YOUR GOAL: Could you please retype all of the data below exactly?

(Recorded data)
--------------------------------

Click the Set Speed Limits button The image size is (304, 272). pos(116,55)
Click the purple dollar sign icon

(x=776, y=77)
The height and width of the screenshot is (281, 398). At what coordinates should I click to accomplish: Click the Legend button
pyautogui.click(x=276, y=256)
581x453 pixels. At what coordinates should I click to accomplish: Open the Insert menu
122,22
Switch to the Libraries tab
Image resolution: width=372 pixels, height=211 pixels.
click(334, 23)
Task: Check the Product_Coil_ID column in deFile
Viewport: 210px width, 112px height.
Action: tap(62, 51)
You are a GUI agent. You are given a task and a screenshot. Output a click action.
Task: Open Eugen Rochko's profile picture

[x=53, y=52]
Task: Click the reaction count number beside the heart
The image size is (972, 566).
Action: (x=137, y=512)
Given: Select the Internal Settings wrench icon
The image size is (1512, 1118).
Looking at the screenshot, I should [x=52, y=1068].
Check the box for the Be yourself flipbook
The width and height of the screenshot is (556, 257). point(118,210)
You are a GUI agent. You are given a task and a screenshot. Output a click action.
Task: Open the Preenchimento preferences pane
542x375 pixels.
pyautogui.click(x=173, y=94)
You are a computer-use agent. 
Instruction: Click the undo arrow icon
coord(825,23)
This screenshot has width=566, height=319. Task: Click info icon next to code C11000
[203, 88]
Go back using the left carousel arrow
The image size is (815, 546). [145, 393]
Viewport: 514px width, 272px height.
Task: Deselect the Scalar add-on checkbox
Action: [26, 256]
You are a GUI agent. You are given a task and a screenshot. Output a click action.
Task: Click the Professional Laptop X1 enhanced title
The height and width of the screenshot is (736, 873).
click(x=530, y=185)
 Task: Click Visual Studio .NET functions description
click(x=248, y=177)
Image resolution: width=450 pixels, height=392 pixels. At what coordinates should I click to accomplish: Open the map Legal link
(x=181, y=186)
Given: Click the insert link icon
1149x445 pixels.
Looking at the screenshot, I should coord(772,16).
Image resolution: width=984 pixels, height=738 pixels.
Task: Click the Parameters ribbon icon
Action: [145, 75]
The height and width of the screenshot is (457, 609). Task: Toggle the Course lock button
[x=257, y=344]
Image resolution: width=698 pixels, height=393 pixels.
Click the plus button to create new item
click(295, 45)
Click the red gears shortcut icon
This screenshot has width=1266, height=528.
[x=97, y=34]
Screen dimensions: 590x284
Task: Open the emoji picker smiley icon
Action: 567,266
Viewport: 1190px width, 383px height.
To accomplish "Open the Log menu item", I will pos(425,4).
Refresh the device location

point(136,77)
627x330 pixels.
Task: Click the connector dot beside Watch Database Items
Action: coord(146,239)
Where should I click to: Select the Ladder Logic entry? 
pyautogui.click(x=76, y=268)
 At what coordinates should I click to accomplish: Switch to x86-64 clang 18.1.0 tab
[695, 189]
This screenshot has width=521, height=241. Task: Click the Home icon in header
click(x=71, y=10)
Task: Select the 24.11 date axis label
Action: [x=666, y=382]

--------------------------------

RESPONSE FOR THIS EXERCISE:
Click the Set Speed Limits button The image size is (304, 272). pos(116,55)
Click the purple dollar sign icon

(x=776, y=77)
The height and width of the screenshot is (281, 398). At what coordinates should I click to accomplish: Click the Legend button
pyautogui.click(x=276, y=256)
581x453 pixels. At what coordinates should I click to accomplish: Open the Insert menu
122,22
Switch to the Libraries tab
Image resolution: width=372 pixels, height=211 pixels.
click(334, 23)
Task: Check the Product_Coil_ID column in deFile
Viewport: 210px width, 112px height.
Action: tap(62, 51)
You are a GUI agent. You are given a task and a screenshot. Output a click action.
Task: Open Eugen Rochko's profile picture

[x=53, y=52]
Task: Click the reaction count number beside the heart
The image size is (972, 566).
Action: (x=137, y=512)
Given: Select the Internal Settings wrench icon
The image size is (1512, 1118).
Looking at the screenshot, I should [x=52, y=1068].
Check the box for the Be yourself flipbook
The width and height of the screenshot is (556, 257). point(118,210)
You are a GUI agent. You are given a task and a screenshot. Output a click action.
Task: Open the Preenchimento preferences pane
542x375 pixels.
pyautogui.click(x=173, y=94)
You are a computer-use agent. 
Instruction: Click the undo arrow icon
coord(825,23)
This screenshot has width=566, height=319. Task: Click info icon next to code C11000
[203, 88]
Go back using the left carousel arrow
The image size is (815, 546). [145, 393]
Viewport: 514px width, 272px height.
Task: Deselect the Scalar add-on checkbox
Action: [26, 256]
You are a GUI agent. You are given a task and a screenshot. Output a click action.
Task: Click the Professional Laptop X1 enhanced title
The height and width of the screenshot is (736, 873).
click(x=530, y=185)
 Task: Click Visual Studio .NET functions description
click(x=248, y=177)
Image resolution: width=450 pixels, height=392 pixels. At what coordinates should I click to accomplish: Open the map Legal link
(x=181, y=186)
Given: Click the insert link icon
1149x445 pixels.
Looking at the screenshot, I should coord(772,16).
Image resolution: width=984 pixels, height=738 pixels.
Task: Click the Parameters ribbon icon
Action: [145, 75]
The height and width of the screenshot is (457, 609). Task: Toggle the Course lock button
[x=257, y=344]
Image resolution: width=698 pixels, height=393 pixels.
Click the plus button to create new item
click(295, 45)
Click the red gears shortcut icon
This screenshot has width=1266, height=528.
[x=97, y=34]
Screen dimensions: 590x284
Task: Open the emoji picker smiley icon
Action: 567,266
Viewport: 1190px width, 383px height.
To accomplish "Open the Log menu item", I will pos(425,4).
Refresh the device location

point(136,77)
627x330 pixels.
Task: Click the connector dot beside Watch Database Items
Action: coord(146,239)
Where should I click to: Select the Ladder Logic entry? 
pyautogui.click(x=76, y=268)
 At what coordinates should I click to accomplish: Switch to x86-64 clang 18.1.0 tab
[695, 189]
This screenshot has width=521, height=241. Task: Click the Home icon in header
click(x=71, y=10)
Task: Select the 24.11 date axis label
Action: [x=666, y=382]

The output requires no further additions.